Il n’est visé par ailleurs aucune pièce 'utile’ qui serait manquante.
Le moyen d’irrecevabilité sera rejeté.
2-sur le défaut de diligence
L’article L741-3 du CESEDA prévoit
Un étranger ne peut être placé ou maintenu en rétention que pour le temps strictement nécessaire à son départ.
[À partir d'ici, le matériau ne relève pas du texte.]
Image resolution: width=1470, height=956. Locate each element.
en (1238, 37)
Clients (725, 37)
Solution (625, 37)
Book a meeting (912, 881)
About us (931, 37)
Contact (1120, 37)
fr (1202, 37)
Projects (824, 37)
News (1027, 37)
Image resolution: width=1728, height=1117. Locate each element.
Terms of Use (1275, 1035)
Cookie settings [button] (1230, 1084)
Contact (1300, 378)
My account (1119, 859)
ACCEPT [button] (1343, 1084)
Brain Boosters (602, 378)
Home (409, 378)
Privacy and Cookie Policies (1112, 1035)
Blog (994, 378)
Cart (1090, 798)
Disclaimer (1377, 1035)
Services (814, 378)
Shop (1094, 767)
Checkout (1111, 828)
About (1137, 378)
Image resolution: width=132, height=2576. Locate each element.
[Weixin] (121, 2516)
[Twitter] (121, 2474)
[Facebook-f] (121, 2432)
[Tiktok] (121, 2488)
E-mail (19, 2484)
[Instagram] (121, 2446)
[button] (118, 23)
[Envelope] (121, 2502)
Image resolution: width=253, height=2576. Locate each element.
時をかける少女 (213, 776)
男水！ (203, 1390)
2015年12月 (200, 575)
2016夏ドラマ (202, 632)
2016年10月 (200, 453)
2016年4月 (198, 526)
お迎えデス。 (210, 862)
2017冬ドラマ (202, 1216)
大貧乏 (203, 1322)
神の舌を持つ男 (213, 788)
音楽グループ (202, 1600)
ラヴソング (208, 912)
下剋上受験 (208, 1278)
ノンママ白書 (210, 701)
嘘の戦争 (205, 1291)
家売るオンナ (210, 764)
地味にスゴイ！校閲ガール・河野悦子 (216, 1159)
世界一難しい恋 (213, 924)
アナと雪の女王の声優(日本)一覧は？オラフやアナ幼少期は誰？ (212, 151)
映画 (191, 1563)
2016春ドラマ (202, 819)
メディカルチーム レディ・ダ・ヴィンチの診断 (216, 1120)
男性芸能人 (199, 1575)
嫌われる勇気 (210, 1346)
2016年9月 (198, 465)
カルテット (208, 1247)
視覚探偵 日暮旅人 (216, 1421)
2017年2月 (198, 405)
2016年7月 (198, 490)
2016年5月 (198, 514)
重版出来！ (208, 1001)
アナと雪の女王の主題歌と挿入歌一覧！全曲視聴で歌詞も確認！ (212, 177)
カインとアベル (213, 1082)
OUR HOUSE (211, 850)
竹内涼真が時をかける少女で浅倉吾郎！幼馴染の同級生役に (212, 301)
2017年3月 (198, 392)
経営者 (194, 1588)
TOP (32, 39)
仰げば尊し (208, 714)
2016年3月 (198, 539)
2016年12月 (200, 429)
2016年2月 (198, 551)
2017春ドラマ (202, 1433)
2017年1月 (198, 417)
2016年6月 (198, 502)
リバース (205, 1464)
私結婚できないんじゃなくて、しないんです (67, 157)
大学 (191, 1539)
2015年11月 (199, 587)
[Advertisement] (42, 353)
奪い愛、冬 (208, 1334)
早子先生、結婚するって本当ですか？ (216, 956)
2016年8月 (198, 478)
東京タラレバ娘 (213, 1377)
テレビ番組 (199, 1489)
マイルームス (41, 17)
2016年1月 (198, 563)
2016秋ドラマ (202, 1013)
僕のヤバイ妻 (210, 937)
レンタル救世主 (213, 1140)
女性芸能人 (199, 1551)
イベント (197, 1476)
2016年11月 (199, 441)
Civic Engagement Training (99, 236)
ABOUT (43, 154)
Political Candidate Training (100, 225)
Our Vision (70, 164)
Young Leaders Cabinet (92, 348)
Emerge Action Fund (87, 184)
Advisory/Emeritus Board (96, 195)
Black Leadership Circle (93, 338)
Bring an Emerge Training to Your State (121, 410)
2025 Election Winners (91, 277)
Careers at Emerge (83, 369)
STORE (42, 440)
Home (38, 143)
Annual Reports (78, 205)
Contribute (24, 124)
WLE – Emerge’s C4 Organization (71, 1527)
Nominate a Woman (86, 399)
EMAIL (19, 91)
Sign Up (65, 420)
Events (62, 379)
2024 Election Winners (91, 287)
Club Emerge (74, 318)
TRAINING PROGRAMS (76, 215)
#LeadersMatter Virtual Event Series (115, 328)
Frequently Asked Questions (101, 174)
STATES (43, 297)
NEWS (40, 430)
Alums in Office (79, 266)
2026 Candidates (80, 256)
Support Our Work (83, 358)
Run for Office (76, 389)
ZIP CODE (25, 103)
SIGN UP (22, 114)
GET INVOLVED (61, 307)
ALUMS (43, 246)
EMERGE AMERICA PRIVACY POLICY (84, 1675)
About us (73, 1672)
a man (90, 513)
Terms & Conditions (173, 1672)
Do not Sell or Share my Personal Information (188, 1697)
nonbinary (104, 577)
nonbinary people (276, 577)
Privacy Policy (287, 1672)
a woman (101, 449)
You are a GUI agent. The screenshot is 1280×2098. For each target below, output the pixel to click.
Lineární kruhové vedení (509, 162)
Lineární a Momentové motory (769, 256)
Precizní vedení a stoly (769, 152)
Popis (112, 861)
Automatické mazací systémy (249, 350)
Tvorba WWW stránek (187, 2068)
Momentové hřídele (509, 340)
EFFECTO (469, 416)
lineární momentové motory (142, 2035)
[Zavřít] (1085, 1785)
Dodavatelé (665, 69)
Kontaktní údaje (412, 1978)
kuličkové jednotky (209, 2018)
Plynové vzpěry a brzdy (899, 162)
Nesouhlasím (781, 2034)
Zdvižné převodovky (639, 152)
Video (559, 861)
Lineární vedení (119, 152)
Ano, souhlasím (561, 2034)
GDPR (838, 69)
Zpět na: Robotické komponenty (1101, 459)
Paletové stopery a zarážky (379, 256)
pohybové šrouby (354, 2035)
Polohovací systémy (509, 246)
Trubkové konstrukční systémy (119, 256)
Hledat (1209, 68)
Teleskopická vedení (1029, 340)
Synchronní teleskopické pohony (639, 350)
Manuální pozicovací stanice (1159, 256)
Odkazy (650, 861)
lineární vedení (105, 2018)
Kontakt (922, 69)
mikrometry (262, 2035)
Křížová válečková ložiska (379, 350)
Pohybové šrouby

L’administration exerce toute diligence à cet effet.
En l’espèce, les autorités consulaires lybiennes, pays d’ont monsieur [O] indique qu’il est le national, ont été saisies le 17 février 2025 d’une demande de laisser-passer consulaire, jour de notification de son placement effectif en rétention administrative, monsieur [O] étant jusqu’alors en détention.
Il ne peut être argué à ce jour compte tenu du délai de 3 jours écoulé et de l’absence de tout document d’identité de monsieur [O] qui ne permet pas de s’assurer de la réalité de sa nationalité, de l’absence de perspective d’éloignement.
Le moyen sera rejeté et la décision du premier juge confirmée.
PAR CES MOTIFS
Statuant publiquement par décision réputée contradictoire en dernier ressort, après débats en audience publique,
Confirmons l’ordonnance du magistrat désigné pour le contrôle des mesures d’éloignement et de rétention du tribunal judiciaire de Marseille en date du 20 Février 2025.
Les parties sont avisées qu’elles peuvent se pourvoir en cassation contre cette ordonnance dans un délai de 2 mois à compter de cette notification, le pourvoi devant être formé par déclaration au greffe de la Cour de cassation, signé par un avocat au conseil d’Etat ou de la Cour de cassation.
Le greffier Le président
Reçu et pris connaissance le :
Monsieur [K] [O]
Assisté d’un interprète
COUR D’APPEL D’AIX-EN-PROVENCE
Chambre 1-11, Rétentions Administratives
[Adresse 7]
Téléphone : [XXXXXXXX02] – [XXXXXXXX03] – [XXXXXXXX01]
Courriel : [Courriel 5]
Aix-en-Provence, le 21 Février 2025
À
— PREFECTURE DES BOUCHES DU RHONE
— Monsieur le directeur du centre de rétention administrative de [Localité 6]
— Monsieur le procureur général
— Monsieur le greffier du Juge des libertés et de la détention de [Localité 6]
— Maître Gaëlle LABBE
NOTIFICATION D’UNE ORDONNANCE
J’ai l’honneur de vous notifier l’ordonnance ci-jointe rendue le 21 Février 2025, suite à l’appel interjeté par :
Monsieur [K] [O]
né le 01 Janvier 2006 à [Localité 8]
de nationalité Libyenne
Je vous remercie de m’accuser réception du présent envoi.
Le greffier,
VOIE DE RECOURS
Nous prions Monsieur le directeur du centre de rétention administrative de bien vouloir indiquer au retenu qu’il peut se pourvoir en cassation contre cette ordonnance dans un délai de 2 mois à compter de cette notification, le pourvoi devant être formé par déclaration au greffe de la Cour de cassation.